The farmer came striding up to my father and told him if we didn’t leave immediately, he would set his dogs on us and leave them to it. I remember watching wide-eyed wondering how my father was going to react. My father smiled and simply said, “Oh alright, sorry. We are just trying to get onto the old railway line to follow it back into town, can you show us?”
Most men would have been so upset at them and their family being threatened with mauling that they would have probably have resorted to the same coarse language and bravado. The farmer was not expecting politeness. I was almost certain he would resent showing us how to get back on track whilst avoiding his land, but show us he did. To top it all off, once he had put us back on course my father said a line I will never forget, “Thank you for your courtesy”. The farmer didn’t know what to say, he was fully aware he had been as far from courteous as one could be, but he wasn’t going to correct my father on that point.
Back to the present day - sitting in the surgery I knew that the next patient would be on the warpath. He was an elderly gentleman who had attended for the impression for an addition to his denture the week previously. I had been running late, so after taking the impression and explaining the next step, I turned my back and began writing my notes. My nurse is fantastically capable but on that occasion she had been less than perfect with her alginate removal from the patient’s face. Luckily the receptionist had spotted this and had helped the patient remove the remainder from around his mouth.
The morning of the ‘fit’ appointment, the receptionist warned me he had told her that he would be giving me a piece of his mind. Sure enough, the second he stepped in to the surgery I was made to feel like a boy caught with his hand in the cookie jar. “Quite frankly I have an issue with your standard of care” he shouted at me. “I can’t believe you let me leave the surgery like that, I was going shopping with my wife after that, can you imagine the looks at the supermarket?”
Almost immediately the 15 year-old in me wanted to tell him to stop making something out of nothing, to get some perspective and leave me alone. Of course, such a response would have been like pouring kerosene on a fire. Then I imagined myself back in the field and remembered my father’s skill at deflecting aggression. I began by apologising for the way he felt, then I asked him if he was happy to still be a patient and place his trust in me. He said he was. At this point the patient had started to warm up; he was no longer aggressive and was back to being as pleasant as one would want. The grand finale came after I had fitted the denture. As he was leaving my room I stopped him. I apologised once again and thanked him for giving me feedback on how I had done, and said I hoped he would continue to let me know what he thought of my care.

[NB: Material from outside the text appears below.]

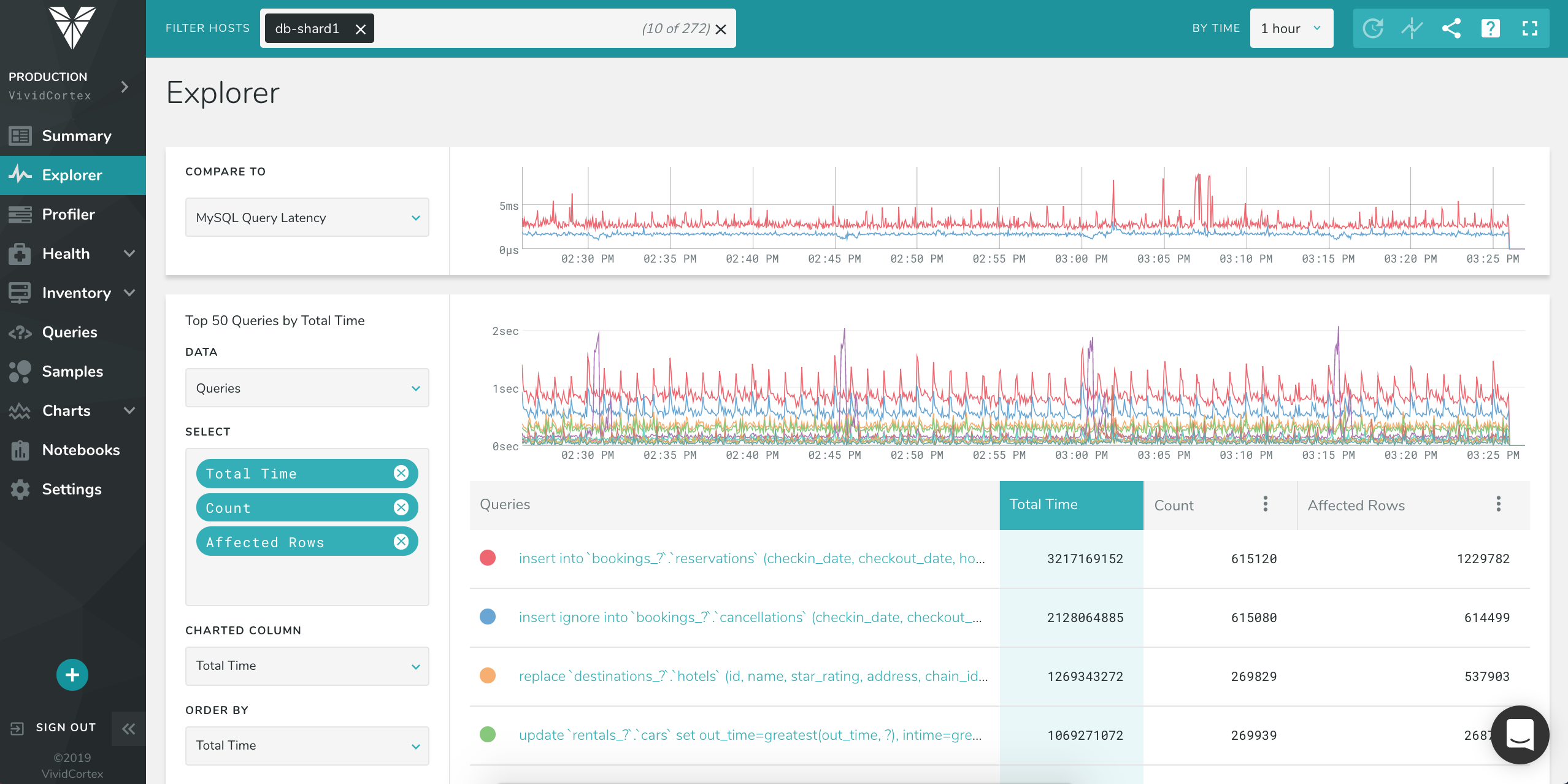The width and height of the screenshot is (1568, 784).
Task: Click the orange swatch for replace hotels query
Action: tap(488, 675)
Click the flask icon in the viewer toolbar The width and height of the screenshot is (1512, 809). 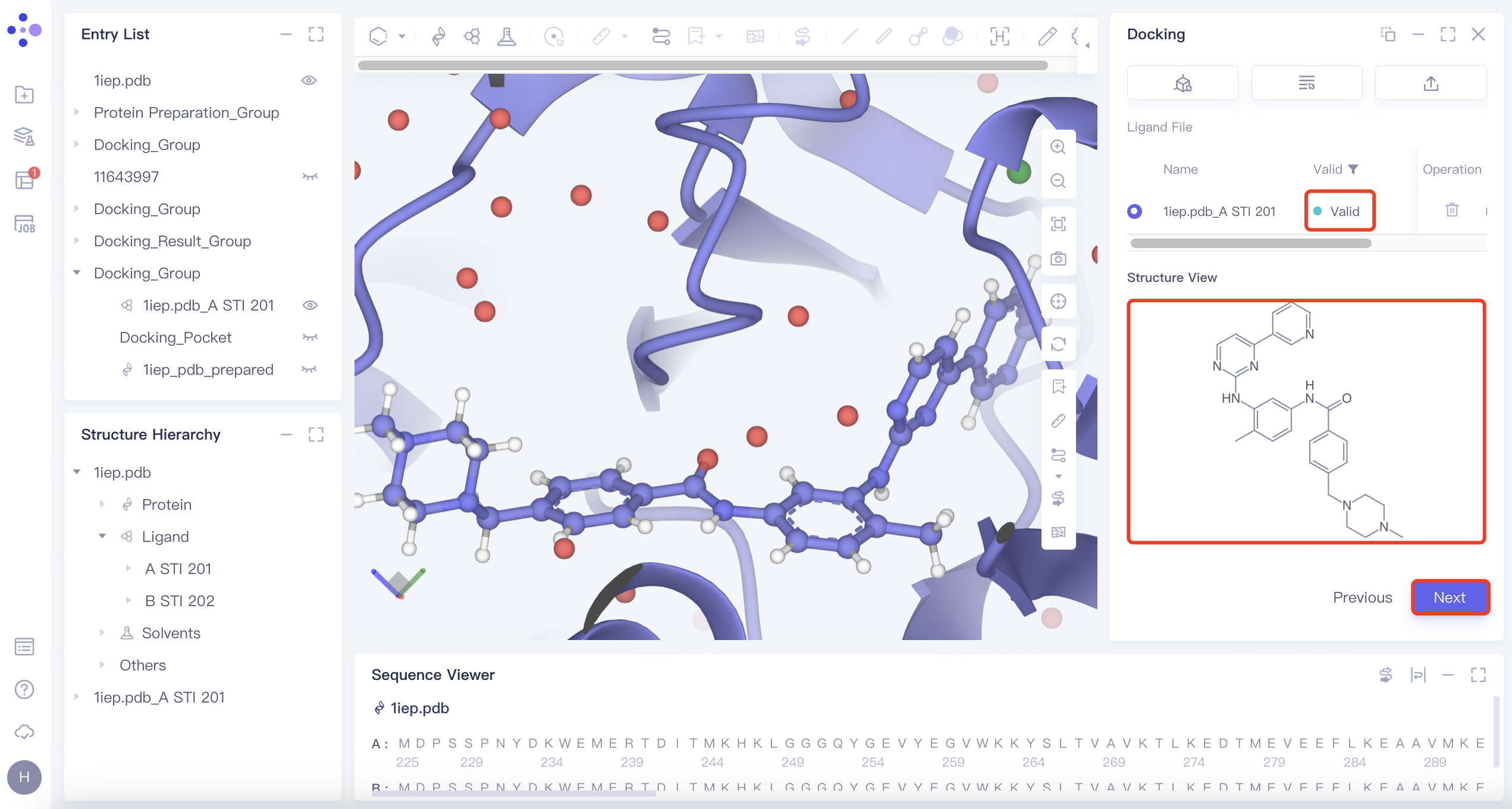(507, 36)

I actually feel the patient had a valid complaint; he felt we hadn’t looked after him as much as he would have liked. When complaining the patient was only doing what I would want every patient to do; to be honest about how happy they are.
I suppose our natural reaction to complaints is to give as good as we get, but this is dangerous because it takes away from being professional and isn’t in anyway conducive to finding a solution. Thanking people for their input and reacting positively to complaints is far more helpful than getting upset by them. Hubris isn’t the most attractive quality in a dental professional and I think when it comes to complaints, it is far better to act proactively and grow trust and co-operation with patients than break it just for pride’s sake.